Por cierto, sus abogados tenían motivos suficientes para esperar que el asilo terminara anulando la solicitud de extradición del Gobierno colombiano. Buscaban demostrar que la sentencia condenatoria de Arias era producto de una persecución política, algo que muchos colombianos hemos denunciado y que aún no se conoce debidamente en el exterior.
En efecto, la sindicación de haber celebrado un convenio ilícito con el Instituto Interamericano de Cooperación para la Agricultura (Iica) era completamente infundada, pues este organismo, dependiente de la OEA, venía realizando para el Estado colombiano limpias labores de control en materia agrícola desde hacía varias décadas. Tampoco nada tuvo que ver con el supuesto favorecimiento a terceros. La familia Dávila, acusada de haber obtenido beneficios fraudulentos del programa Agro Ingreso Seguro gracias al entonces ministro Arias, acabó declarando que nunca había tenido nexos con él. Todo esto hizo parte de un tramposo asedio judicial a connotados personajes cercanos al expresidente Uribe.
No olvidemos otros flagrantes atropellos judiciales que se han cometido en esa misma línea, como los que mantienen en prisión a Jorge Noguera, Luis Alfredo Ramos, Santiago Uribe, Diego Palacio, los generales retirados Arias Cabrales, Uscátegui, Torres Escalante, Del Río, el coronel (r) Mejía Gutiérrez y muchos más. Los falsos testigos en contra de ellos son casi siempre delincuentes condenados que buscan prebendas y rebaja de penas a cambio de mentirosos testimonios. En el caso de Santiago Uribe, recientemente llamado a juicio, los testigos en su contra parecen salidos de una tragicomedia. Por cierto, uno de ellos es un enfermo mental que dice tener conversaciones con el diablo.
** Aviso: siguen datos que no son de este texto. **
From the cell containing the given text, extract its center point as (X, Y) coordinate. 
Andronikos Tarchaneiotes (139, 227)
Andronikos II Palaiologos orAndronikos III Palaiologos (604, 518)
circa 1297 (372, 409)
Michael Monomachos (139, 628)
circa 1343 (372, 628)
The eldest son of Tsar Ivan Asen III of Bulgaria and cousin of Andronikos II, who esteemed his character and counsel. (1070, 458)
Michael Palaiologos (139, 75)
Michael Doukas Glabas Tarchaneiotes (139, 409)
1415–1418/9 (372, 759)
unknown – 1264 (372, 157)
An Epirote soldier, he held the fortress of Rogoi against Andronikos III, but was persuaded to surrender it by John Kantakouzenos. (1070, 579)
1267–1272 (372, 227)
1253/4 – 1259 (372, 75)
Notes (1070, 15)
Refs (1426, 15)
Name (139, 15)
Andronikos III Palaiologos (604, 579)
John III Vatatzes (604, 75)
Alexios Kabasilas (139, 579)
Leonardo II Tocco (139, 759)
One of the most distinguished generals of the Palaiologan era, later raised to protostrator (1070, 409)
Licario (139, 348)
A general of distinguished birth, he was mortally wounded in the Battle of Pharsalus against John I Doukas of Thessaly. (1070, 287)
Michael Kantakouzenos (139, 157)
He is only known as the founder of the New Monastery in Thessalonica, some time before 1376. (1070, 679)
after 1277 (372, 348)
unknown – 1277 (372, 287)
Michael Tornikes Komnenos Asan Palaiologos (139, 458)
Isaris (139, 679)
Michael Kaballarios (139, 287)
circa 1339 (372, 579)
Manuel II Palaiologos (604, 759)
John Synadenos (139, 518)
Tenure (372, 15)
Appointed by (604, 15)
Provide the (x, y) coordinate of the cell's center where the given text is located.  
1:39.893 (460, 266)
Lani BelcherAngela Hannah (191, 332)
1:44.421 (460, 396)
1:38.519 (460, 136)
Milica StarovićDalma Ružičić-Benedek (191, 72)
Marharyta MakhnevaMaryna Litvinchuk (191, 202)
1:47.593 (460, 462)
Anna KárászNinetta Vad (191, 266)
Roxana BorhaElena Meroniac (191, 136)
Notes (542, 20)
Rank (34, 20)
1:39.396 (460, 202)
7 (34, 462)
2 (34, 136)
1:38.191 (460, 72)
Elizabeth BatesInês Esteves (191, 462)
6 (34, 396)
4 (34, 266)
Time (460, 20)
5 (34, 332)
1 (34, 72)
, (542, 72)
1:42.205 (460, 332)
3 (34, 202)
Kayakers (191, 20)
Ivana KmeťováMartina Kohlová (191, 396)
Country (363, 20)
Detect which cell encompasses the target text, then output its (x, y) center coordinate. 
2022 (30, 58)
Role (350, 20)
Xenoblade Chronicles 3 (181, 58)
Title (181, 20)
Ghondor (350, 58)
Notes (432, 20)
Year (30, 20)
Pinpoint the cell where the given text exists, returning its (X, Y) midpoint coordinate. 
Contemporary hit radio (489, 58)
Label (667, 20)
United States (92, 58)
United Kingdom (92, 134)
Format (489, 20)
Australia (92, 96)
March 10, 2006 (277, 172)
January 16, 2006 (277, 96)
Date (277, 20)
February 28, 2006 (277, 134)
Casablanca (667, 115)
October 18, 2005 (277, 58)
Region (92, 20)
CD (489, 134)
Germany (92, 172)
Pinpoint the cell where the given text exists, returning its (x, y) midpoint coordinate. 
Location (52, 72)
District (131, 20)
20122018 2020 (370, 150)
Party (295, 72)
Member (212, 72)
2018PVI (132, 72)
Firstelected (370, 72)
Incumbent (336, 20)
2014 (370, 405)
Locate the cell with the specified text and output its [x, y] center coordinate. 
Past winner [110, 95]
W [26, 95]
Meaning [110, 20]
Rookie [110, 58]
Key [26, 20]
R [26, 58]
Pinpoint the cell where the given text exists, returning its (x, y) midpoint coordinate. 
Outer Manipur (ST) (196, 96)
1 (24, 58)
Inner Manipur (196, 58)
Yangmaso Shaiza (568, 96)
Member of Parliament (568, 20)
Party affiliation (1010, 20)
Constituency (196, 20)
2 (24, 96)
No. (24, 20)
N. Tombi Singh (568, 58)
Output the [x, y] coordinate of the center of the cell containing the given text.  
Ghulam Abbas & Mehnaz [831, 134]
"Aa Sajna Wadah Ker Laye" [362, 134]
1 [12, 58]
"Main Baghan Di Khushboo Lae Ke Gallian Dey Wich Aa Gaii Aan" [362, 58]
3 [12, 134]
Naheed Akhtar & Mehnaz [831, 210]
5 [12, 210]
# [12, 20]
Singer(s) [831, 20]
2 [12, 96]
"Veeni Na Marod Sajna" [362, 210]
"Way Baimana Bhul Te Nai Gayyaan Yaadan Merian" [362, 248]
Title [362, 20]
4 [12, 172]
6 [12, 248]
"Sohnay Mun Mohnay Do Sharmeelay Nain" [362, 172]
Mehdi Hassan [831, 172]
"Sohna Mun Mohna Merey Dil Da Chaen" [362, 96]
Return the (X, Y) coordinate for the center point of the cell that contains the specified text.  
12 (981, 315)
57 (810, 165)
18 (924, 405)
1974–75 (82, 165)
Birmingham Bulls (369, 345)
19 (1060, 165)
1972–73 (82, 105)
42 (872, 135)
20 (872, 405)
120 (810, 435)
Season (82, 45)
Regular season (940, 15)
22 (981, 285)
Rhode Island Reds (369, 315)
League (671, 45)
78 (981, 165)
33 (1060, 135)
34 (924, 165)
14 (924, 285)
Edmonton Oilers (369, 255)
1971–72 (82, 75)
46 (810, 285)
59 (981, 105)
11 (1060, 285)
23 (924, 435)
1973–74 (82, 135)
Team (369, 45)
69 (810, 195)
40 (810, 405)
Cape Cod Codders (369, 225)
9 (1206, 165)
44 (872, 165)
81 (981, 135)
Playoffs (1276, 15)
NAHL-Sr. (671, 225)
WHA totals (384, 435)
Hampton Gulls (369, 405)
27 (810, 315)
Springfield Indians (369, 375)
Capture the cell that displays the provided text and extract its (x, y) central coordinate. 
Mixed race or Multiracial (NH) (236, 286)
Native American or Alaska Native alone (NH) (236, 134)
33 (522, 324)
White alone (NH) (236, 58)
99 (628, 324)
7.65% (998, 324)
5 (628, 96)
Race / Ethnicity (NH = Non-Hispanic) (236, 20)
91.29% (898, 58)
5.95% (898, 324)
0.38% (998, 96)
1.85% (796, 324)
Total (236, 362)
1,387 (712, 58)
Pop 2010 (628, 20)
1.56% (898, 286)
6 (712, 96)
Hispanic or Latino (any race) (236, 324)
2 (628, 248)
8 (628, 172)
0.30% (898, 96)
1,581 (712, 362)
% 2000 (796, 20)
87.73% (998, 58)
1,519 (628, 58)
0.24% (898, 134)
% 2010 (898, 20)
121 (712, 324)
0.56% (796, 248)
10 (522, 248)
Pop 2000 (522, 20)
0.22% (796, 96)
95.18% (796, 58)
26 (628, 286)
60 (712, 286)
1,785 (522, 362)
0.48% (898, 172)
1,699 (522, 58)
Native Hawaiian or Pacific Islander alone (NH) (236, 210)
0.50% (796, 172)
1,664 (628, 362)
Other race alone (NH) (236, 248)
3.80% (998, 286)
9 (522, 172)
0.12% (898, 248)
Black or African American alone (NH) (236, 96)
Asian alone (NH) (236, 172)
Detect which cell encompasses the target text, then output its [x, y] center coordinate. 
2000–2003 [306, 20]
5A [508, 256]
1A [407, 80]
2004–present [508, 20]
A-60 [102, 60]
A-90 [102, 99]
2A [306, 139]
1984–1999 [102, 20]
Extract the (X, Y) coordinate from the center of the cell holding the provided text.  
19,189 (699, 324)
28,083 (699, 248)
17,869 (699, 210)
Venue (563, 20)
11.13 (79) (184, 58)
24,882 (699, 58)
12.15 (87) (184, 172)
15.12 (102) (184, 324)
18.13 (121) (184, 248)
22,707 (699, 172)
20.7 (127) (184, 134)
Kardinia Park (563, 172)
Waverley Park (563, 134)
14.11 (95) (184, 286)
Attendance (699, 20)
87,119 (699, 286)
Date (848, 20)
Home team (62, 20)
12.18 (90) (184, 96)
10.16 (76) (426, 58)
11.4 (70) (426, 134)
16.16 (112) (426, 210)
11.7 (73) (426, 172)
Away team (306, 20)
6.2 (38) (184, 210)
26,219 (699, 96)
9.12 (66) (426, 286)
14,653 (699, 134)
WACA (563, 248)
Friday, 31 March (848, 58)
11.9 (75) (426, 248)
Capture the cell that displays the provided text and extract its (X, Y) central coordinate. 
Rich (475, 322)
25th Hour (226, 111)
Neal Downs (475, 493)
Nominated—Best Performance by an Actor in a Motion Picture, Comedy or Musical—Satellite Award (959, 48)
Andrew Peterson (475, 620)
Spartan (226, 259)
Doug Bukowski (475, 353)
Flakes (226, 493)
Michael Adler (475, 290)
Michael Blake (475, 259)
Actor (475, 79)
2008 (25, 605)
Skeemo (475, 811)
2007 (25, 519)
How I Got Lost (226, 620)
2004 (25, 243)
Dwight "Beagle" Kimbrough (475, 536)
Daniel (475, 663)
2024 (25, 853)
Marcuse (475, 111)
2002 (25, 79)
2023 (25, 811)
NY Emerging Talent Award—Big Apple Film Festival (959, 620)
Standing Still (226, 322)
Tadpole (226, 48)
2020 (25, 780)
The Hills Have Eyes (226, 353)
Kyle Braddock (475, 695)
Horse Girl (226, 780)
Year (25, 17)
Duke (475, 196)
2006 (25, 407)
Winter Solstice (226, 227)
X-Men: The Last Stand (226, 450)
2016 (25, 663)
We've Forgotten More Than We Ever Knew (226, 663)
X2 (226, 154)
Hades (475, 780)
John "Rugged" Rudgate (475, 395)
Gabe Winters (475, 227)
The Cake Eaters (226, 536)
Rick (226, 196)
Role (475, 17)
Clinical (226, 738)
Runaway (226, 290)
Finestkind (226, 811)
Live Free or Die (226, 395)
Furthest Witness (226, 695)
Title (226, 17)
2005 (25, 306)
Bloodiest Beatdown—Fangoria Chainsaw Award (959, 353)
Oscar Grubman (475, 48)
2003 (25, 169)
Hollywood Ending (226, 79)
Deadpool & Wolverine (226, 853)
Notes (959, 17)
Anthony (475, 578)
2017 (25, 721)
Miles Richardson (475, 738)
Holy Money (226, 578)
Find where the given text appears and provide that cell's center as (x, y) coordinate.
¿Logrará el nuevo fiscal, Néstor Humberto Martínez, poner remedio a esta abominable práctica? ¿Será posible que una justicia transicional revise fallos y fallas? Como sea, no tendría presentación que Andrés Felipe Arias y otros honestos funcionarios, víctimas de una persecución política, continúen pagando largos años de cárcel, mientras que los comandantes de las Farc, gracias a todo lo que les va a conceder un acuerdo de paz, queden libres de castigo alguno.